**Task requirements:** Leave every picture out. Set down all the lines below exactly.

**Given entries:**
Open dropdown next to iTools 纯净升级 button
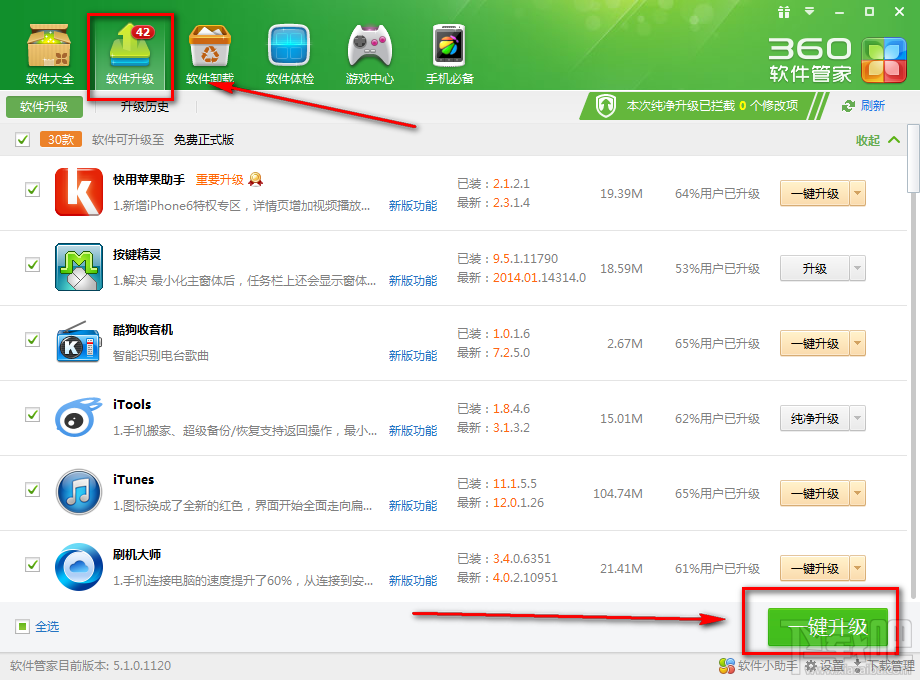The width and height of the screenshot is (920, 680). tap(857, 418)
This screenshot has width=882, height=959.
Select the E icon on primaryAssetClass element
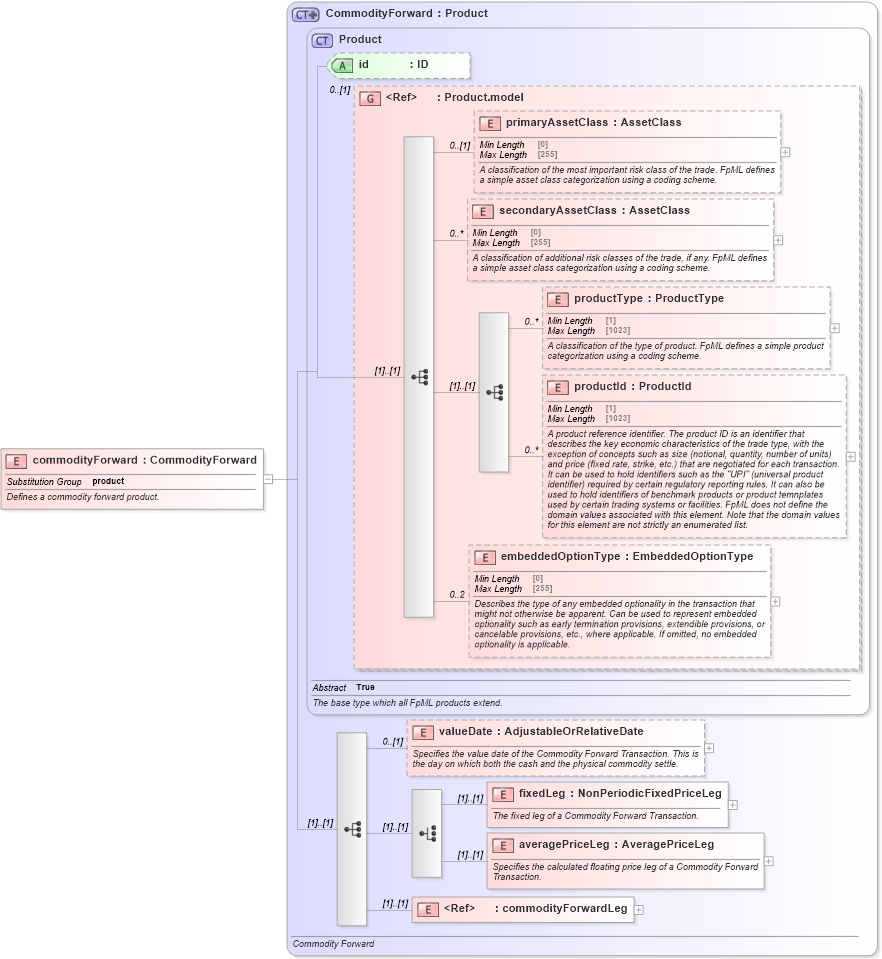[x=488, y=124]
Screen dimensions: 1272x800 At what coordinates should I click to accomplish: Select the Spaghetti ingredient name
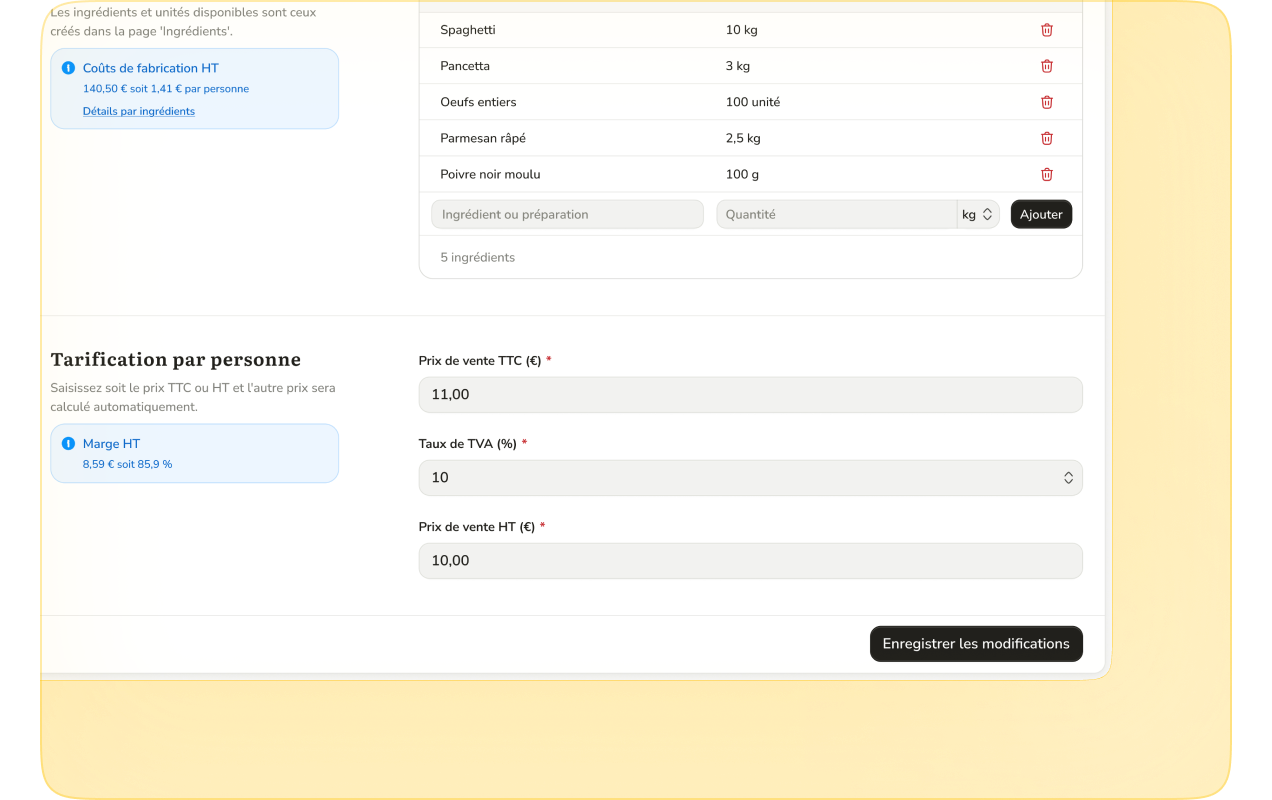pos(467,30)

**Answer box:**
Open dropdown next to iTools 纯净升级 button
The width and height of the screenshot is (920, 680). tap(857, 418)
This screenshot has width=882, height=959.
Select the E icon on primaryAssetClass element
[x=488, y=124]
Screen dimensions: 1272x800 At what coordinates should I click to accomplish: Select the Spaghetti ingredient name
pos(467,30)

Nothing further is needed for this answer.